-- AVAILABLE DATA follows --
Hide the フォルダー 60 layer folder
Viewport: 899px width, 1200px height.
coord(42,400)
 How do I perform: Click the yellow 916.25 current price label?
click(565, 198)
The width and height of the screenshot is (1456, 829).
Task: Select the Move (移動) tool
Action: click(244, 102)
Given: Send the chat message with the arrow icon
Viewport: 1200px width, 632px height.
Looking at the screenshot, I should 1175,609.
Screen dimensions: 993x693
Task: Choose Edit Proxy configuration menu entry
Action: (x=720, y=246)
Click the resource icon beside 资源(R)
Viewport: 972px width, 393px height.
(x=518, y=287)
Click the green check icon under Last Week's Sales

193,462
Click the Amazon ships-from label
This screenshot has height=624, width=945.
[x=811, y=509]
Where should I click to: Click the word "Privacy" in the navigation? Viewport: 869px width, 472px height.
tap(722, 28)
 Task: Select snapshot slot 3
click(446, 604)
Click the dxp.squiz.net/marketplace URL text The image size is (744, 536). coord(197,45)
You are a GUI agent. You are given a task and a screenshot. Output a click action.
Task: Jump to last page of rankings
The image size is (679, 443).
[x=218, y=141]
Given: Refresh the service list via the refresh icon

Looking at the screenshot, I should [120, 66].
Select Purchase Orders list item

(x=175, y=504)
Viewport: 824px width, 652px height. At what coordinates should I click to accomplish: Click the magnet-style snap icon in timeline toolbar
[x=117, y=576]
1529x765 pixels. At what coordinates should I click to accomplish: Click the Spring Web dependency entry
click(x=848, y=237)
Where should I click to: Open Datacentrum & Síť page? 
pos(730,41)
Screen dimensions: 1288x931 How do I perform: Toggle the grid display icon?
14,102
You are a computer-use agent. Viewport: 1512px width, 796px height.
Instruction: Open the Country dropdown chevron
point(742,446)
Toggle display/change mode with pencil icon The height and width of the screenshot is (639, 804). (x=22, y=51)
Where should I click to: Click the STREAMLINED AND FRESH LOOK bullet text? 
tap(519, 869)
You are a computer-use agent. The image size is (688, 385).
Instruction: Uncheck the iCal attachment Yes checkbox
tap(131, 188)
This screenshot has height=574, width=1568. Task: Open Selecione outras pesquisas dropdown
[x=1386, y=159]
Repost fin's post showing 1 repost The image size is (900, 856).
-- AVAILABLE DATA concluded --
◆ **WORK TASK**
Where a line in the material contains "with", copy that line.

◆ **EXERCISE SOLUTION**
Given: Send the chat message with the arrow icon
Toggle display/change mode with pencil icon The height and width of the screenshot is (639, 804). (x=22, y=51)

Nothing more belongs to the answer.